You cannot change the regulations, and you should not try to become a regulatory affairs department. What you can do is make regulatory status a routine, unglamorous part of how you buy and govern testing, so that when the rules bite you are already standing on the right side of them. In the order I would take them:

  • Build a device register with regulatory status in it. For every test you run, record the manufacturer, the intended use, the regulatory route it is on today, and, where it is CE-marked, when that certificate expires. You cannot manage exposure to the 30 June 2030 backstop if you have never written the expiry dates down.
  • Make regulatory status a procurement criterion, not an afterthought. Before you commit to a new device, ask the supplier in writing about its Great Britain regulatory status, its intended use for your specific setting, and its plan for the reforms. A supplier who cannot answer clearly is telling you something.
  • Keep the evidence you are entitled to. Hold the current instructions for use, the intended-use statement and the performance claims for each device on file, and keep them current when a manufacturer updates them. Under a stricter regime this is your evidence too, not just theirs.
  • Stand up a real vigilance route. Decide now who reports a suspected device problem, how, and to whom, so that an odd result, a bad lot or a recurring failure reaches the manufacturer and the proper reporting channels rather than dying in a local workaround. Treat post-market surveillance as a duty you take part in.
  • Watch for withdrawals and price moves on affected products. Flag the niche or single-source tests in your catalogue and ask about their future early, so a withdrawal is a planned transition rather than a scramble.
  • Go to the source for current detail. Timelines and specifics will move as proposals become law. The MHRA is the authoritative place for the current position, and I would check it rather than rely on any summary, including this one, for a date you intend to act on.

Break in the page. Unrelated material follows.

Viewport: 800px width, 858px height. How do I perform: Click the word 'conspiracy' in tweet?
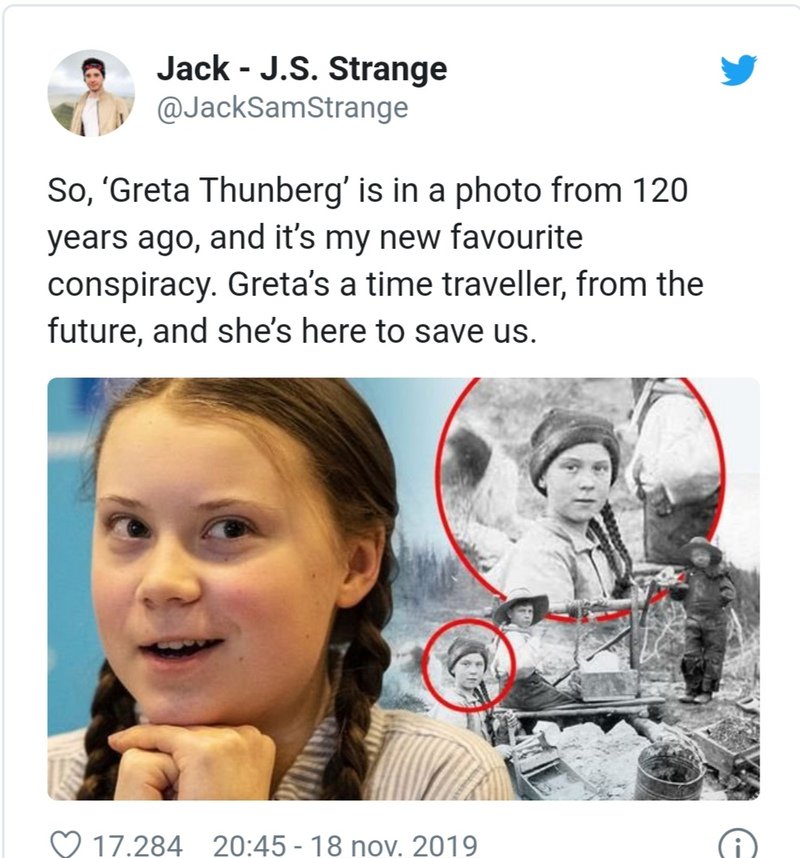(132, 285)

If you want help turning this into practice, our consultancy can review your device register and procurement approach against the direction of travel and help you build a proportionate governance system that will survive scrutiny. The resource library holds starting points you can adapt for registers, procurement questions and incident reporting, and our training gives near-patient teams the grounding in quality and governance that the new regime assumes. None of it requires you to become a lawyer. It requires you to stop treating regulatory status as background furniture.

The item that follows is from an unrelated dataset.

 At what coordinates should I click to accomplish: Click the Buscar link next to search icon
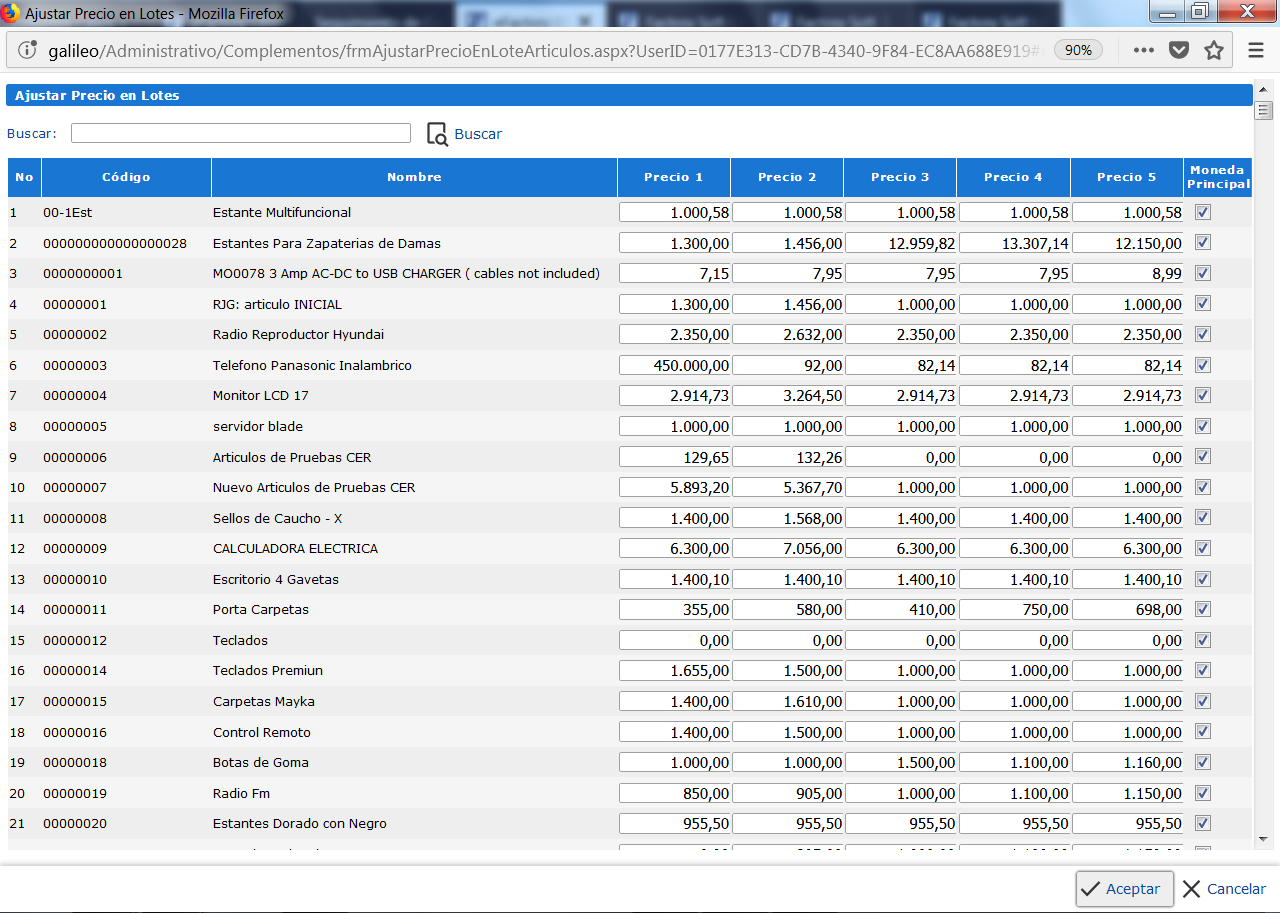pyautogui.click(x=478, y=134)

The rules are moving. Move with them, calmly.

I am not writing this to alarm anyone. The reforms are, on balance, good: a stricter, risk-based regime with real post-market surveillance is how you make near-patient testing safer, not how you make it harder. The point is simply that the ground is shifting, and it is shifting under point-of-care testing more than anywhere. The teams that thrive will not be the ones with the biggest compliance budget. They will be the ones who wrote down what is on their bench, asked their suppliers the awkward questions early, and built a habit of feeding problems back into the system. That is not red tape. It is what it looks like to take your own results seriously. Start now, while the change is still direction of travel and not yet a deadline.